European shares inched lower on Thursday, in their penultimate session of 2022, as soaring COVID cases in China dampened risk appetite across global markets.

The region-wide STOXX 600 edged 0.2% down. For the year so far, it has fallen 12.5%.

After a brief jump this week, global markets are nervous about Beijing's move to further relax COVID curbs, as surging infections dimmed hopes of a swift recovery in the world's second-largest economy.

The scale of the outbreak and doubts over official data prompted the United States, India, Italy, Taiwan and Japan to impose new travel rules on Chinese visitors. The European Union's Health Security Committee called an urgent meeting in Brussels to coordinate the bloc's response.

China-exposed luxury firms such as Cartier-owner Richemont and French group Kering fell 0.9% and 0.3%, respectively.

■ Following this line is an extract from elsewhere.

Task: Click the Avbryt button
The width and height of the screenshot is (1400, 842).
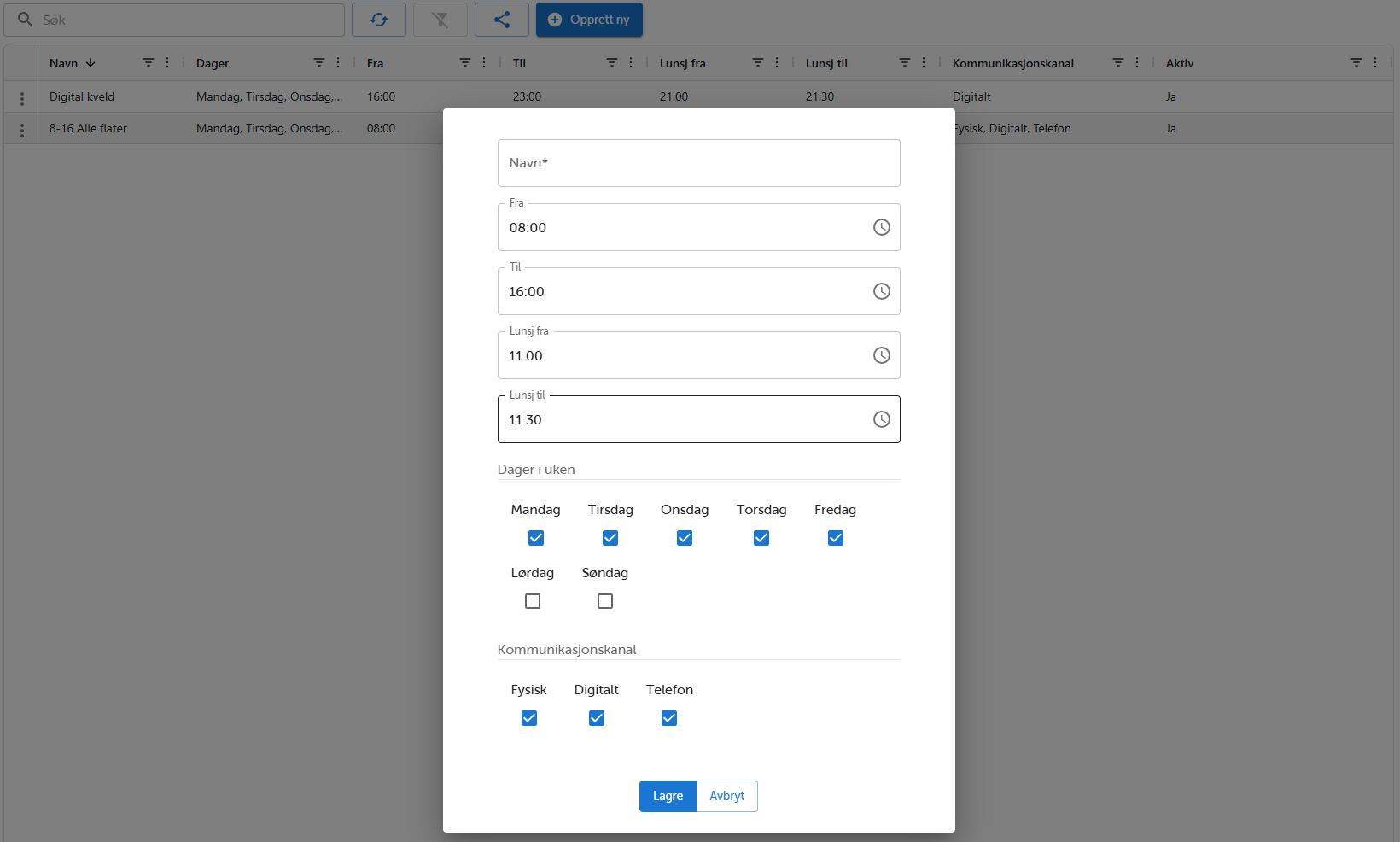Action: pos(726,796)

Energy stocks dipped 0.8% and miners fell 0.4%, tracking weakness in crude and base metal prices on concerns of demand recovery in top consumer China.

Consumer staples such as Diageo and Unilever fell 0.8% each.

In Spain, data showed retail sales fell 0.6% in November from a year earlier, after rising 1.0% in October. Spanish stocks dipped 0.3%.

In Germany, Europe's largest economy, exporters have modest hopes for next year, anticipating problems at major customers in China because of climbing COVID cases and rising prices making U.S. buyers cautious, the Federation of German Wholesale and Foreign Trade (BGA) said.

Miner Antofagasta slid 1.3% on its Los Pelambres operation in Chile's Coquimbo region being hit by a blockade.

Ferrexpo fell 0.7% on the detention of its controlling shareholder, billionaire Kostyantyn Zhevago, by French authorities. The iron pellet producer said the detention was unrelated to matters at the company.